GIVEN TEXT start

Everything works, with one exception. Someimes the mhz19b co2 sensor won t show any data. Basically if i unplug the rx or tx of the sensor from arduino mega and put it back, it works, but it seems like it has a delay whenever i exhale on it or something. This problem ocurred when i tried to add another sensor. After that , the co2 didn t show any data and i had to undo everything until today. What could have happened? I power up externally my sensors + arduino using 9v@1A power supply which goes through a dc-dc buck convertert to get 5V.

Draw a block diagram of the power arrangement.

Are you giving 5 volts directly from the regulator to the sensors?

Which Arduino board are you using and how is 5 vo,ts connected to it?

a7

Don't unplug, or plug, any wire when the power is one. Some circuits are destroyd that way.

GIVEN TEXT end

## EXERCISE SET
a) Retype the part of the forum thread about the CO2 sensor between "Everything works, with" and "destroyd that way.", inclusive.
b) In the forum thread about the CO2 sensor, what powers the sensors and the Arduino?
The listing after this point is separate material with no connection to the forum thread.

INFORMATION SUPPLIED start

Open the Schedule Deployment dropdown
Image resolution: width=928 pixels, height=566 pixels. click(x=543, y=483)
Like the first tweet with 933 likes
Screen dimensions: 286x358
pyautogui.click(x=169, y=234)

INFORMATION SUPPLIED end

## ANSWERS FOR THIS EXERCISE
a)
Everything works, with one exception. Someimes the mhz19b co2 sensor won t show any data. Basically if i unplug the rx or tx of the sensor from arduino mega and put it back, it works, but it seems like it has a delay whenever i exhale on it or something. This problem ocurred when i tried to add another sensor. After that , the co2 didn t show any data and i had to undo everything until today. What could have happened? I power up externally my sensors + arduino using 9v@1A power supply which goes through a dc-dc buck convertert to get 5V.

Draw a block diagram of the power arrangement.

Are you giving 5 volts directly from the regulator to the sensors?

Which Arduino board are you using and how is 5 vo,ts connected to it?

a7

Don't unplug, or plug, any wire when the power is one. Some circuits are destroyd that way.

b) A 9V 1A power supply, run through a DC-DC buck converter to get 5V.